He’s able to do this by celebrating life and drawing breath with snapshots of a pregnant belly and a man in a snorkel with a plastic bag full of water on his head. This is also a motif in his films. Mitchell captures this through people, fashion, cityscapes, and action.
During the 1960s, artists were given a new prompt: African American marginalization in America. The time had come to fashion a new identity, one that would be based on beauty in an attempt to counter the resentment black Americans faced. Murals, paintings, and photographs of individuals of the overlooked community soon made their way into popular culture, centralizing African American life and times.
Based in Brooklyn, Mitchell’s work has been published in several magazines and publications. One of his most significant snapshots was in 2018 when he was the first African American to shoot the cover of American Vogue with Beyoncé for the September issue. He’s also done shoots with Lil Uzi Vert for The FADER and Zendaya.
At a young age, Mitchell was interested in Spike Jonze’s early skate videos. This was at the time he was living in Atlanta, where he was born. The walking-on-air aesthetic fascinated him so much that, in ninth grade, he purchased his first camera, a Canon Digital SLR, and found himself learning video editing through online tutorials.

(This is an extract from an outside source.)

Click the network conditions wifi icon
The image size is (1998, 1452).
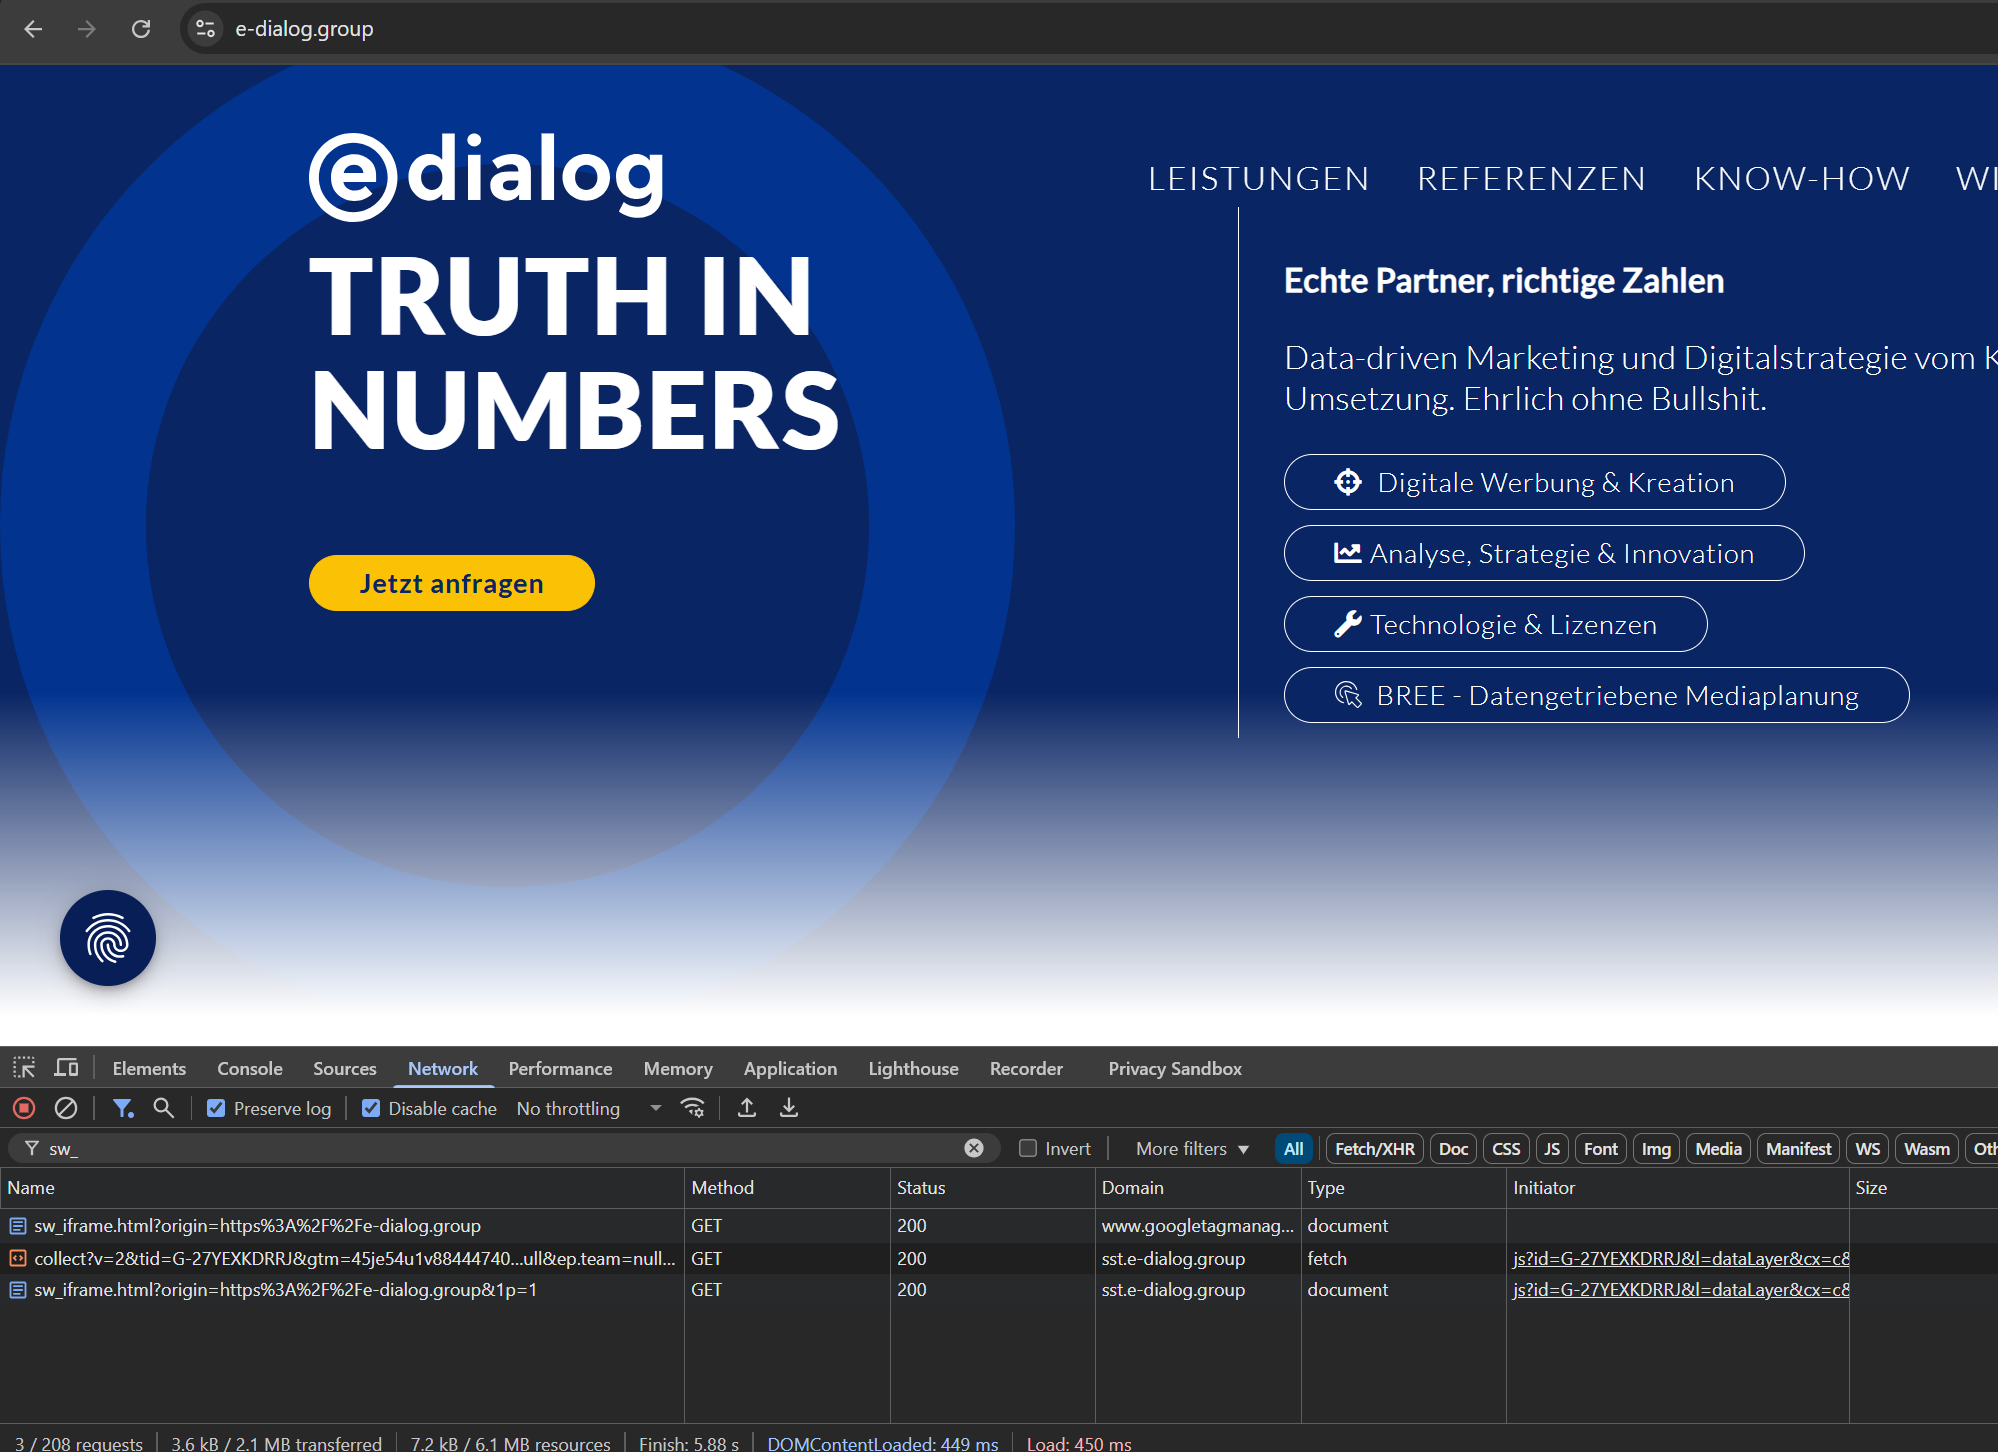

This dream-like cinematography would be incorporated into each of his scenes. Many of his video productions include an ASMR synth soundtrack set to the slow action shots, rendering his shots ethereal and intimate. Mitchell’s aesthetic represents the new state of being that began in the 60s, making his audience feel the awe of climbing from the dark into a bright new world, rich in its potential.
Mitchell is set to release his debut monograph, ‘I Can Make You Feel Good’ , on August 25th,2020. ICMYFG is what Black utopia looks like. It’s 206 pages and dripped in his iconic candy color palette.
In a recent interview with Vogue.com, he stated that he wanted people to engage with the book’s content fully and not leave it on your coffee table. Aside from his candy color palette, there’s always a powerful exploration present in the imagery he creates. A detailed narrative that he encourages his viewers to explore and digest.
When asked what he wanted onlookers to feel when they see his images, he responded. ”What I want has almost nothing to do with the onlooker and the book itself. It’s about what the onlookers and viewers take from the book and what they bring to it. I hope that in experiencing the book, there is an appreciation of the swarm of images in which the Black body is reclining in quiet moments of contemplation and motion—in its very active state—and how all of those states of being can be freeing.” Mitchell often speaks of unrestrained Black joy, which contradicts the popular phrase “unapologetically Black.” He wants us to exist however we want, whenever we want. He wants Black bodies lying in the grass and existing. He wants Black bodies to BE and not face any harm while doing so simply.